Mitochondria in Prostate Cancer Diversity
Singh, Keshav K.   
University of Alabama Birmingham, Birmingham, AL, United States

The androgen receptor (AR) plays an important role in normal development of the prostate gland, in prostate carcinogenesis, and in the progression of prostate cancer to advanced metastatic disease. Traditional thinking is that AR localizes exclusively to the nucleus and that nuclear AR regulates genes that are essential to prostate cancer development. This is true. However, we demonstrate a previously unrecognized function of AR in mitochondria. We have discovered that AR 1) directly localizes into the mitochondria and 2) indirectly transcriptionally regulates nuclear genes whose products localize into mitochondria and perform mitochondrial functions. Our studies reveal that i) AR localizes into mitochondria in primary prostate tissues and cell lines, ii) AR is imported into isolated mitochondria, and iii) AR contains a mitochondrial localization signal (MLS) capable of targeting foreign proteins, such as green fluorescent protein, into mitochondria. Indirectly, AR controls expression of a variety of nuclear DNA (nDNA)-encoded mitochondrial oxidative phosphorylation (mtOXPHOS) subunits, including NDUFB8 (Complex I), SDHB (Complex II), UQCRC2 (Complex III), COXII subunit (Complex IV), and ATP5A (Complex V). AR also down-regulates the TFAM, GFM1, and GFM2 genes, which control mitochondrial DNA (mtDNA) content.
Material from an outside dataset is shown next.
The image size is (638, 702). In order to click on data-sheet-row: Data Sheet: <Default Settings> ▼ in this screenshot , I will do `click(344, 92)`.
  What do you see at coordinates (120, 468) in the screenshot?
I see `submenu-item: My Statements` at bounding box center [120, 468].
Consistent with this, the mtDNA content and the expression of mtDNA-encoded COX II protein is significantly reduced in PC3-AR prostate cells expressing AR. Notably, we demonstrate that the mtDNA content in prostate tumors of African-Americans (AA) is >6 times less than in tumors of Caucasian-Americans (CA). mtDNA content was also lower in normal prostates of AA than CA. To identify the underlying mitochondrial basis of prostate cancer diversity, we conducted comprehensive, race-based bioinformatics analyses of variants in more than 6000 AA and 33,000 CA and discovered, in the AR gene of AA, missense variants located in two domains: the N-terminal domain containing the MLS and the DNA-binding domain. Of note, missense mutations in CA were found only in the hinge domain containing the nuclear localization signal (NLS) of AR. Expression of AR variant S598G in PC3 cells reduced more than the wild type the expression of TFAM, which controls mtDNA content. We hypothesize that AR missense variants/mutants present, solely in AA, contribute to the gain or loss of mitochondrial function and thereby to prostate cancer diversity in AA.
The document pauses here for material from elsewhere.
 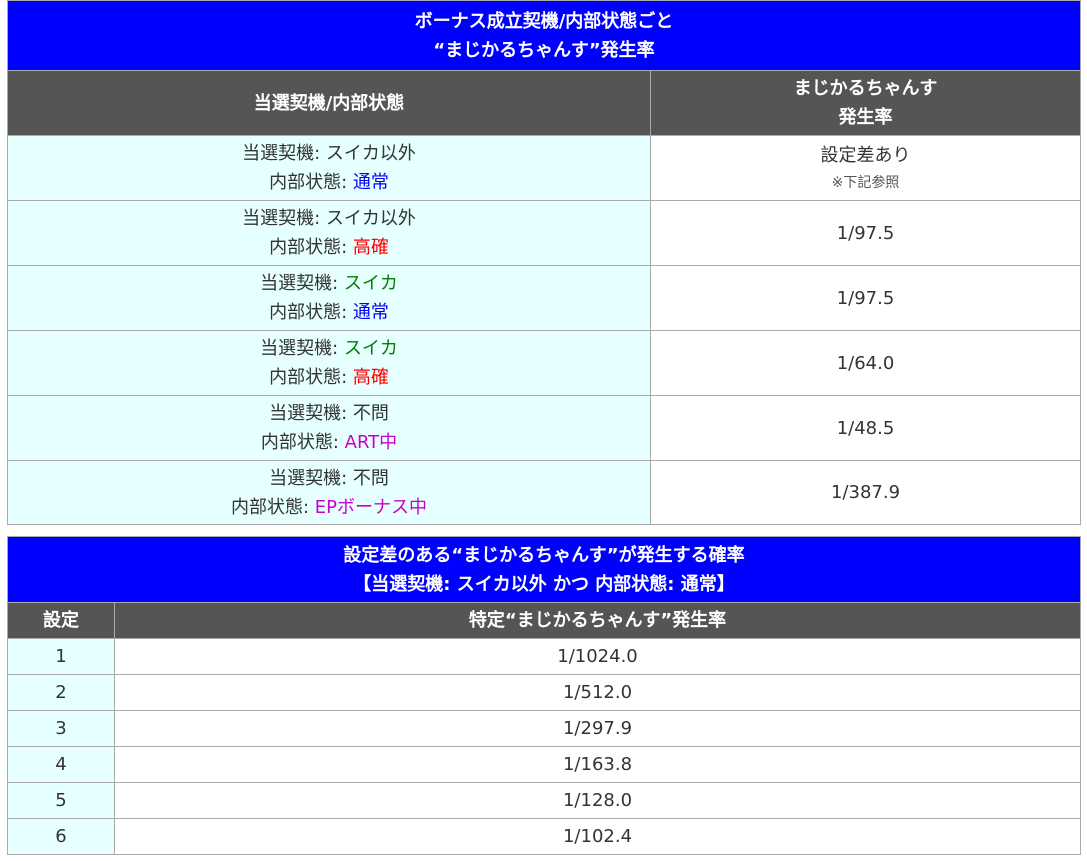 I want to click on setting-cell: 5, so click(x=61, y=800).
AIM 1 : Determine the prognostic significance of AR missense variants/mutants and mtDNA content on prostate cancer metastasis and reoccurrence in AA and CA.
AIM 2 : Evaluate the significance of mitochondrial AR missense variants/mutants as direct regulators of mitochondrial functions that affect composition, organization, stability, and activity of mtOXPHOS super-complexes and apoptosis.
AIM 3 : Evaluate the significance of nuclear AR missense variants/mutants as indirect regulators of mitochondrial function.
AIM 4 : Use mouse xenograft model to establish the significance of mitochondrial and nuclear AA- and CA-specific AR missense variants/mutants on prostate tumorigenesis and metastasis.